- **Instructions to follow**: Below are the records; collect from them each line containing the string "profile".

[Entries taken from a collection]

——

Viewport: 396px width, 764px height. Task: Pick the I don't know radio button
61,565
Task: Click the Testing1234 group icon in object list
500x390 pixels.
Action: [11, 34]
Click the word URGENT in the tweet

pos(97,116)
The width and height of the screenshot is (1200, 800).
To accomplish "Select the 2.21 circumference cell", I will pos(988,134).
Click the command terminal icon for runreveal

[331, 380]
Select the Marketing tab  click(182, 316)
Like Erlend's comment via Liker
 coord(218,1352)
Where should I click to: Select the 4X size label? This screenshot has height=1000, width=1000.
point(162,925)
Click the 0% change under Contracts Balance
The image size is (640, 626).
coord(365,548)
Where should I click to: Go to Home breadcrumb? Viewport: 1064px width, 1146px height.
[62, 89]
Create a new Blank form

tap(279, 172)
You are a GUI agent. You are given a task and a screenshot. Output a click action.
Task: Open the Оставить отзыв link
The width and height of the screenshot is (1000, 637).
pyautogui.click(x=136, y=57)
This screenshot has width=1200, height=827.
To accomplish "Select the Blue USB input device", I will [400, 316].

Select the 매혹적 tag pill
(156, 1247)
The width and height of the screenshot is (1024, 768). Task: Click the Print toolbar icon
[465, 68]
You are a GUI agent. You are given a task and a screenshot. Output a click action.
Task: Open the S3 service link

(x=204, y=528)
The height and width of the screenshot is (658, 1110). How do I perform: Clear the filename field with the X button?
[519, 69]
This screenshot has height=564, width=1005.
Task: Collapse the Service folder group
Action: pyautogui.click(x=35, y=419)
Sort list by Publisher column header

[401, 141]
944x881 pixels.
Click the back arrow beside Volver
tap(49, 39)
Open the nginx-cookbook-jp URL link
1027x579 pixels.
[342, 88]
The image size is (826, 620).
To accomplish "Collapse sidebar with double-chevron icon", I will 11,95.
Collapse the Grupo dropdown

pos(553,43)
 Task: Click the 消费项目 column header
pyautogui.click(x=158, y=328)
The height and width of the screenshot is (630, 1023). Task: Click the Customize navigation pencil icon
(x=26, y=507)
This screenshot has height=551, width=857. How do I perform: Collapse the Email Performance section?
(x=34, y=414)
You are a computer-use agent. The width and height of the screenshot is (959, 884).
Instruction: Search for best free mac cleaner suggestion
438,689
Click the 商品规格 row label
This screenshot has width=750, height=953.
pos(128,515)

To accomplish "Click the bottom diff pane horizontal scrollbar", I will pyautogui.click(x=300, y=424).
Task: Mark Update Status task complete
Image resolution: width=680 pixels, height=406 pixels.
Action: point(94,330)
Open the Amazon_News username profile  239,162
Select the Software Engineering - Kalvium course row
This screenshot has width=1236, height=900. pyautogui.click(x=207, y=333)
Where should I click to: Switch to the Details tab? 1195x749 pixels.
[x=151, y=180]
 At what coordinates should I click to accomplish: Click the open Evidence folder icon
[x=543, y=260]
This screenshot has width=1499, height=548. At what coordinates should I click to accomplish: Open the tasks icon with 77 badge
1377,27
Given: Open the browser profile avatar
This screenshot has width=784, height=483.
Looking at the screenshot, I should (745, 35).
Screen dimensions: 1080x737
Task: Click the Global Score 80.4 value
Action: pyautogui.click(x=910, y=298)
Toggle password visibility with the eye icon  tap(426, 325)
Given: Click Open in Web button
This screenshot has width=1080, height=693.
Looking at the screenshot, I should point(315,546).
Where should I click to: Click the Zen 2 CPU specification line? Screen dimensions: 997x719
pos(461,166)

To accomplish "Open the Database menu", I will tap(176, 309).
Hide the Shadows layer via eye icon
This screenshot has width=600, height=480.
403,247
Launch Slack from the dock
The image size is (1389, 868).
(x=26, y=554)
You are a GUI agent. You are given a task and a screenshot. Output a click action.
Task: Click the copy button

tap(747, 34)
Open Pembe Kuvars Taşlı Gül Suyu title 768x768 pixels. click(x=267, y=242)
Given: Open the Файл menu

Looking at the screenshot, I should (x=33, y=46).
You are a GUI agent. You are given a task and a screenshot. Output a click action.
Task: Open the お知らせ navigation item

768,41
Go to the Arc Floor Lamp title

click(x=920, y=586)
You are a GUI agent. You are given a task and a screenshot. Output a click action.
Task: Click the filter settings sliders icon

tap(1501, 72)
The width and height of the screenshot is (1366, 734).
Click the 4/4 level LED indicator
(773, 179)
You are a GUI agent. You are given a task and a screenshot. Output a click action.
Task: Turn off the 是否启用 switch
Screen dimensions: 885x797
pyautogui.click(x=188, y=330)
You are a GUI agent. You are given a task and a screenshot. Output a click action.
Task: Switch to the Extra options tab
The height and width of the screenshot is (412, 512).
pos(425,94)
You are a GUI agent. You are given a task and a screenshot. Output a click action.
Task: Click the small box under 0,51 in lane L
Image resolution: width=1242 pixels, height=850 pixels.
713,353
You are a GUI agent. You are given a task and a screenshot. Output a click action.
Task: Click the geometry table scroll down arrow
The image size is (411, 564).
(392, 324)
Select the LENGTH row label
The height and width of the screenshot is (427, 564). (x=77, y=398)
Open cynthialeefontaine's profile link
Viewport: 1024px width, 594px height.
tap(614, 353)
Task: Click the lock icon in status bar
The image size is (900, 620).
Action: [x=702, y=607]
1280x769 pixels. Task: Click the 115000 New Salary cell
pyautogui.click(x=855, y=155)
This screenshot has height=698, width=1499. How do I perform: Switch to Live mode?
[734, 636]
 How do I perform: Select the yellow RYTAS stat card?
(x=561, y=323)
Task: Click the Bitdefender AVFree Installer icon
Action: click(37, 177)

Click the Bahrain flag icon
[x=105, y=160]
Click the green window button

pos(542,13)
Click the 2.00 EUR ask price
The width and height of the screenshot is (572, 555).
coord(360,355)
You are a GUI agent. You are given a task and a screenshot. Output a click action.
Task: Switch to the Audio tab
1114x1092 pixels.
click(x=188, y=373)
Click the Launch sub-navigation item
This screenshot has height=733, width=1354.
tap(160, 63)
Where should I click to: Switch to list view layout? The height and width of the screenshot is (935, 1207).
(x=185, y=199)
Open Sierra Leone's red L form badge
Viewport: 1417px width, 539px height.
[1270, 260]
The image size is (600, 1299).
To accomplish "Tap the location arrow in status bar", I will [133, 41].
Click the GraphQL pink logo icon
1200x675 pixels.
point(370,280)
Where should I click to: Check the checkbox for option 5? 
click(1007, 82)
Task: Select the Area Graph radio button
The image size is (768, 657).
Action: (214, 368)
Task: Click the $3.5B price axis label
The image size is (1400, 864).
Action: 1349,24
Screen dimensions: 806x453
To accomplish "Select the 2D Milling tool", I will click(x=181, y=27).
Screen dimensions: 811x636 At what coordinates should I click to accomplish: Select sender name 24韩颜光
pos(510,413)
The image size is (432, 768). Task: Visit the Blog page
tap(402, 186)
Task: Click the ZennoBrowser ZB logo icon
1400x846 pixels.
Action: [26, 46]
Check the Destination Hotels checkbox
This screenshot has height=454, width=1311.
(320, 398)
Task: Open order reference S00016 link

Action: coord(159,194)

——

- **Solution for this task**:
Open the Amazon_News username profile  239,162
Given: Open the browser profile avatar
Open cynthialeefontaine's profile link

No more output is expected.